From the text on C-PTSD, print the stretch from "While there are" through "and physiological development.".
TEXT SHOWN: Begin
While there are exceptional circumstances where adults can develop C-PTSD, it’s predominantly seen in those whose trauma occurred in childhood. For people who are older, being at the complete control of another person (often unable to meet their most basic needs without them), coupled with no foreseeable end in sight, can break down the psyche, the sense of self, and affect them on this deeper level. However, children experiencing this are still developing neurologically and just beginning to learn who they are as an individual, making sense of the world around them, and building their first relationships. Severe trauma interrupts the entire course of their psychological, neurological and physiological development.

The trauma to a child that results in C-PTSD and dissociative disorders is often intrinsically linked with a child’s caregiving, emotional bonding  and attachment relationship. Completely separate from the traumatic events/experienced themselves

On the surface it may look like PTSD and C-PTSD are similar because they both come from something extremely traumatic, they cause flashbacks, insomnia & nightmares/night terrors and the fact that they can both make you live in fear even when you are safe.

But at the very core of C-PTSD – it’s causes, it’s internal manifestation, the lifelong emotional, psychological, physical & medical effects, and it’s ability to compromise your perception on life, is what makes it dramatically different.

What does C-PTSD Look Like?
TEXT SHOWN: End
DATASET SECTION: Begin
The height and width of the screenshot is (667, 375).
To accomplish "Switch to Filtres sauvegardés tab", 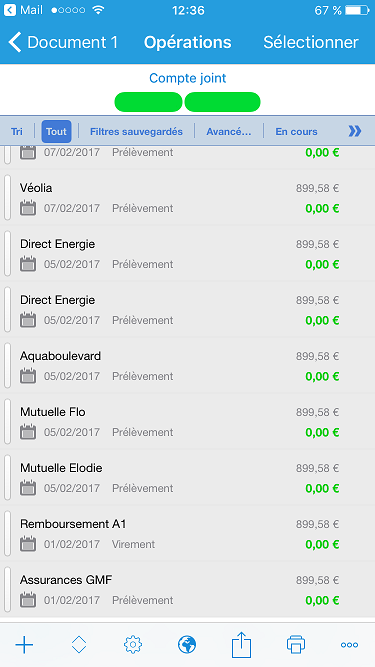I will pyautogui.click(x=136, y=131).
DATASET SECTION: End
EXERCISE SOLUTION -
While there are exceptional circumstances where adults can develop C-PTSD, it’s predominantly seen in those whose trauma occurred in childhood. For people who are older, being at the complete control of another person (often unable to meet their most basic needs without them), coupled with no foreseeable end in sight, can break down the psyche, the sense of self, and affect them on this deeper level. However, children experiencing this are still developing neurologically and just beginning to learn who they are as an individual, making sense of the world around them, and building their first relationships. Severe trauma interrupts the entire course of their psychological, neurological and physiological development.